> [Listed entries]
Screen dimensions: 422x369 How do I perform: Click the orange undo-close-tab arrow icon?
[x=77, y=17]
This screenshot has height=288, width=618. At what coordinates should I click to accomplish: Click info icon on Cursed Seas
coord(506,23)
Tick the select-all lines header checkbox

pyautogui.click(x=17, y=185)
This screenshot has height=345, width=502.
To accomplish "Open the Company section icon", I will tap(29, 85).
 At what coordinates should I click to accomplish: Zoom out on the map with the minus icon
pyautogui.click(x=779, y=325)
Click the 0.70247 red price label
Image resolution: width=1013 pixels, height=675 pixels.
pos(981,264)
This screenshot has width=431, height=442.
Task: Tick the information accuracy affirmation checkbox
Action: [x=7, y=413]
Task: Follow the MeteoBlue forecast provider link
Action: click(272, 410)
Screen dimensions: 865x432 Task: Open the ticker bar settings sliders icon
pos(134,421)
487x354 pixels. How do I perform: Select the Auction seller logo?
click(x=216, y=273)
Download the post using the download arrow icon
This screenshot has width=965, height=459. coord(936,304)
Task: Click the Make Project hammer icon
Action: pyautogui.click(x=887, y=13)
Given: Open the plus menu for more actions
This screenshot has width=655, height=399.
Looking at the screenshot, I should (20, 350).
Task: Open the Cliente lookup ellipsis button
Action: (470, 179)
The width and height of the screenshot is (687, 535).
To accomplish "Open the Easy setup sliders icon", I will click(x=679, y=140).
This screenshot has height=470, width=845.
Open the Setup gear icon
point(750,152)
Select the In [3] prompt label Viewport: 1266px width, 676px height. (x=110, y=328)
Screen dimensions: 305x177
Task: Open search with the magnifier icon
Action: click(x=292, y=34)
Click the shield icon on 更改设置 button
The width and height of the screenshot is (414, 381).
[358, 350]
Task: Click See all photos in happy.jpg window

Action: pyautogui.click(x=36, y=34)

> [Problem description]
Write out the lines from the one containing "The width and height of the screenshot is (414, 381)." through the last line of the records above. Include both of those lines and nothing else.

> [Expected output]
The width and height of the screenshot is (414, 381).
[358, 350]
Task: Click See all photos in happy.jpg window

Action: pyautogui.click(x=36, y=34)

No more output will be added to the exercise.